What you should do ▸ Each line from the one containing "Task: Click the red magnifier zoom icon" to the end of the material below is to be restated exactly, with pictures skipped.

[Start of section]

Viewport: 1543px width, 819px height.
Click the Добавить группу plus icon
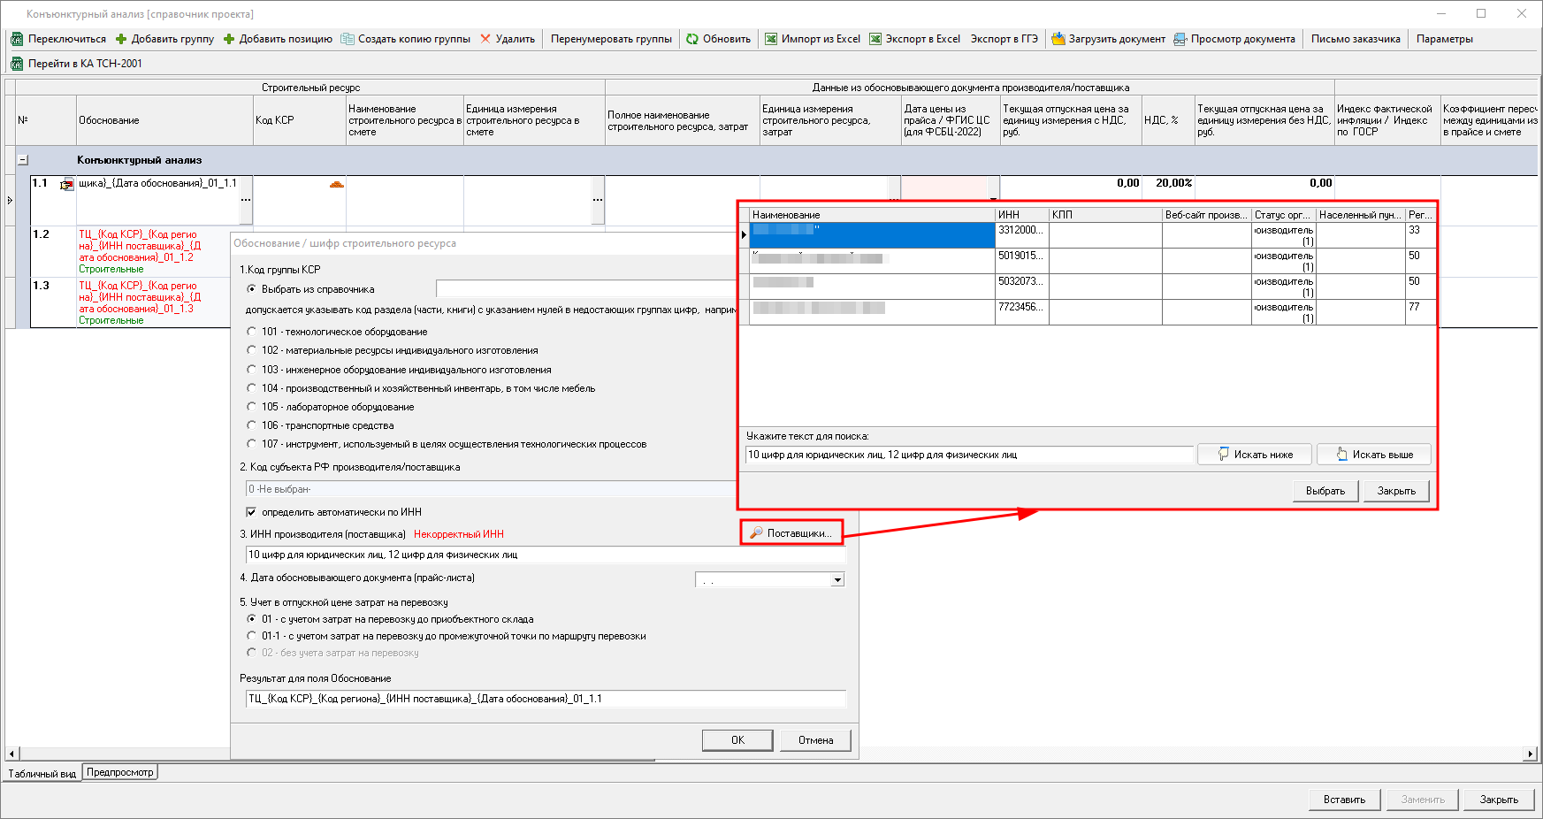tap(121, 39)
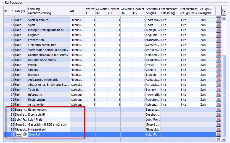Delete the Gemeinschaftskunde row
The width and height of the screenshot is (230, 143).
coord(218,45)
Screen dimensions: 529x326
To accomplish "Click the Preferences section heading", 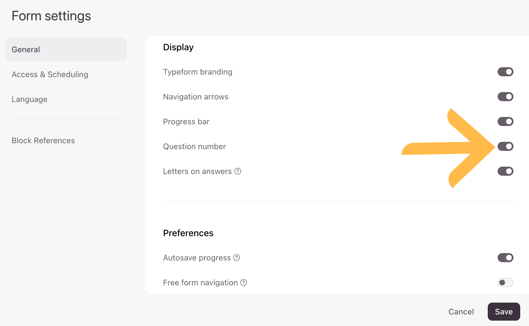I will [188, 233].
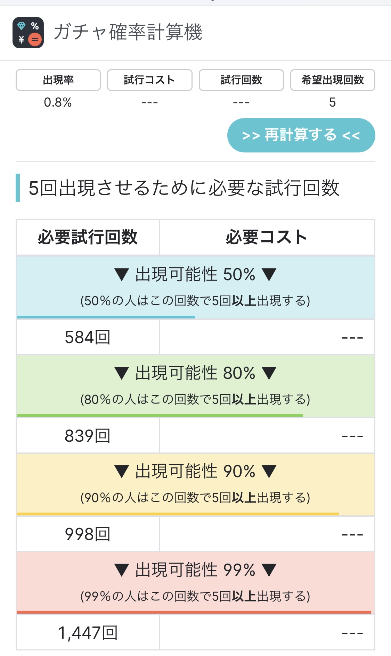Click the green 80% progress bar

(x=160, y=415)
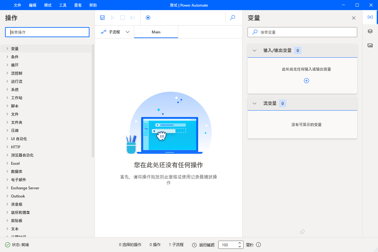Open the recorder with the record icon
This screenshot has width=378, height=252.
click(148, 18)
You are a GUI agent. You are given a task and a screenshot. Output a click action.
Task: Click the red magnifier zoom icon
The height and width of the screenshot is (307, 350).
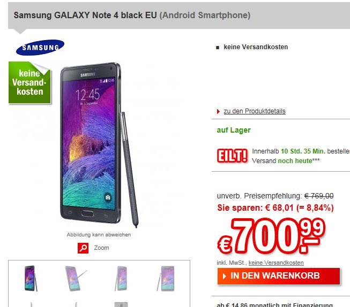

[End of section]

Answer box ▸
Task: Click the red magnifier zoom icon
The height and width of the screenshot is (307, 350).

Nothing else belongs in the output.